Objective:
From the records below, pick out every line that contains the word "language" and copy each of those lines in full.

Input records:
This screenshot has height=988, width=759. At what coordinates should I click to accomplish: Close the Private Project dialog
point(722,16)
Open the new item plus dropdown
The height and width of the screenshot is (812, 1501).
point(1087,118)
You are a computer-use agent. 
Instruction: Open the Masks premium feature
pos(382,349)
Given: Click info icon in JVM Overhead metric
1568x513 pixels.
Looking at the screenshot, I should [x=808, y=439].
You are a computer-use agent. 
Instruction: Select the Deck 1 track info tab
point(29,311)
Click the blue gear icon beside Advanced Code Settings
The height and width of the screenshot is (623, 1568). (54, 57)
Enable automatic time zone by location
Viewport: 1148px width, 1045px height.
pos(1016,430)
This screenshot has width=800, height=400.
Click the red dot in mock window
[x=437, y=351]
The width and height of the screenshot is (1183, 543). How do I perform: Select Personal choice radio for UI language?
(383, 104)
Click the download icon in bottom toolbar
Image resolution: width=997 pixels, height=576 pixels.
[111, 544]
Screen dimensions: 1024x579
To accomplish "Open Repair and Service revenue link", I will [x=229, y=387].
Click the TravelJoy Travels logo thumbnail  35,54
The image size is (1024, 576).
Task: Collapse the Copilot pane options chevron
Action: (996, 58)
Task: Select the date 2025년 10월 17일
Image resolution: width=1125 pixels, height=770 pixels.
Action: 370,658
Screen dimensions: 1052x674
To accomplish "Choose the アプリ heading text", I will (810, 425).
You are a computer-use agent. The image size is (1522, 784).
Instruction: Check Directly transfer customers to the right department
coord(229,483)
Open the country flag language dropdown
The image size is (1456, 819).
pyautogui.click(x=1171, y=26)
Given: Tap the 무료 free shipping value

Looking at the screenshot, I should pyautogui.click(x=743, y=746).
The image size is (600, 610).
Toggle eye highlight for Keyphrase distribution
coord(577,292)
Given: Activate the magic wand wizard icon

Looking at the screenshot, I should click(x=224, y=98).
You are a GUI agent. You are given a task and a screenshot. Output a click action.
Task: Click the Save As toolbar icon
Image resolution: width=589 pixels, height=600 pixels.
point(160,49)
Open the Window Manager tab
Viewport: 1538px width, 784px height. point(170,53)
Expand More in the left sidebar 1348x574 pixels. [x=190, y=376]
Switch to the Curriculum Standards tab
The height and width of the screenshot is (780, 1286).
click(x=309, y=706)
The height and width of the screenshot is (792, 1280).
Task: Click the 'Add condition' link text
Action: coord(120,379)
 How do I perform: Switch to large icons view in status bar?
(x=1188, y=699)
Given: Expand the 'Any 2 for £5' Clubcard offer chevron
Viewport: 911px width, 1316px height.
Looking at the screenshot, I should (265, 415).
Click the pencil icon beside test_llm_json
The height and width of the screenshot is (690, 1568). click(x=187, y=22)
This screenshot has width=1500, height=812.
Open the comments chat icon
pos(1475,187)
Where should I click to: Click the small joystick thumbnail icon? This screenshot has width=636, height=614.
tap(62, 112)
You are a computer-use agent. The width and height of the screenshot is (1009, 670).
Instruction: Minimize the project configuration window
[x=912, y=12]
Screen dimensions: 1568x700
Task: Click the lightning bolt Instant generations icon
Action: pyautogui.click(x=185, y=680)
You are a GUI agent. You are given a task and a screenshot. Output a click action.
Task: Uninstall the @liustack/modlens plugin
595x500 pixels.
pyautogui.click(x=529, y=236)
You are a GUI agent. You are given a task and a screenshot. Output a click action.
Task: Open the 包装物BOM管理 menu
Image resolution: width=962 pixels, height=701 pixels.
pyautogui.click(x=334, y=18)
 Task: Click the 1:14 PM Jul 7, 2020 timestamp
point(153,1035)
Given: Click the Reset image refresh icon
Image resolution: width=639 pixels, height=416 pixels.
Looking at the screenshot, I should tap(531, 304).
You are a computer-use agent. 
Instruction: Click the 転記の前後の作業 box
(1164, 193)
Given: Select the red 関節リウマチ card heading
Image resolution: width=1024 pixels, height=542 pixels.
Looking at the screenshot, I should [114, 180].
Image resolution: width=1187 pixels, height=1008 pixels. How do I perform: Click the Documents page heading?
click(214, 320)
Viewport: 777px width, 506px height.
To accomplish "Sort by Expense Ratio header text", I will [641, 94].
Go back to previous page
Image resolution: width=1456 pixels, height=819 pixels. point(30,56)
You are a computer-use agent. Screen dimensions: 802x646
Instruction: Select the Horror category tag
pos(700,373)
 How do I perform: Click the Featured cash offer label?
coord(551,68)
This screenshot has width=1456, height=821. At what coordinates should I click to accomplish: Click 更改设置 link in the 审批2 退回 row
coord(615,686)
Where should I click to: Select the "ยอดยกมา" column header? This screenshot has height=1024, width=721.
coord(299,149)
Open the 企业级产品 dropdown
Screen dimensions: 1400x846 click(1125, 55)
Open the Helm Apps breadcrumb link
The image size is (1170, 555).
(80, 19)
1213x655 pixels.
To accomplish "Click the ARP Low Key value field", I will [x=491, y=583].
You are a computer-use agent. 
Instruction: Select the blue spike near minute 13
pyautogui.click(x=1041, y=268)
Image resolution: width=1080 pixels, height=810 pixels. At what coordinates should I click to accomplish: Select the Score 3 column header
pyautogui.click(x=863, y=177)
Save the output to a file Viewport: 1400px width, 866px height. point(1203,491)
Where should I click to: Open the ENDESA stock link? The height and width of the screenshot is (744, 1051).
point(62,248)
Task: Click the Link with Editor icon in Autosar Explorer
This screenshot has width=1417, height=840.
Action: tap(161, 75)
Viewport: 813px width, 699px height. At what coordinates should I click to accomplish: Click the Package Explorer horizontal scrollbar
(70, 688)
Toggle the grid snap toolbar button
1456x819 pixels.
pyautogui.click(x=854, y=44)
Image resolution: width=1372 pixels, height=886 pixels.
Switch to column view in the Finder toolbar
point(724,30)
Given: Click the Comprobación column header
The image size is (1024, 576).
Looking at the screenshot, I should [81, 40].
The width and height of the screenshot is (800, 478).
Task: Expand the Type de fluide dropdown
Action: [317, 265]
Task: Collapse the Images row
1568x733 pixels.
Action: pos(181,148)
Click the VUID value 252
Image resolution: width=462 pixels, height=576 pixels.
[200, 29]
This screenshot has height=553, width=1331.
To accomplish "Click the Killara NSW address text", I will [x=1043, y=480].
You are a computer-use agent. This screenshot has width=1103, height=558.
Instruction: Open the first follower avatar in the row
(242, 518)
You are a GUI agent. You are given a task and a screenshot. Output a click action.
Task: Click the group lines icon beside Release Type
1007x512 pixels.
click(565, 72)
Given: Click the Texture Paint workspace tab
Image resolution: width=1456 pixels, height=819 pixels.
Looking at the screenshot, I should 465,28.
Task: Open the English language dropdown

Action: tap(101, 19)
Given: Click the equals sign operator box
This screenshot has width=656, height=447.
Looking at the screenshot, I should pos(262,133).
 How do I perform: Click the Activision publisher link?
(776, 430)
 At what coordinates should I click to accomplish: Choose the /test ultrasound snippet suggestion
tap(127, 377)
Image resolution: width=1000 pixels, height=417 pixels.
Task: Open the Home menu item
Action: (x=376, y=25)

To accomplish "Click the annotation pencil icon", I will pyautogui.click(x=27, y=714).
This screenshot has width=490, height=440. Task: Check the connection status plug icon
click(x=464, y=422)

Output for this task:
The width and height of the screenshot is (1183, 543). How do I perform: Select Personal choice radio for UI language?
Open the country flag language dropdown
Task: Open the English language dropdown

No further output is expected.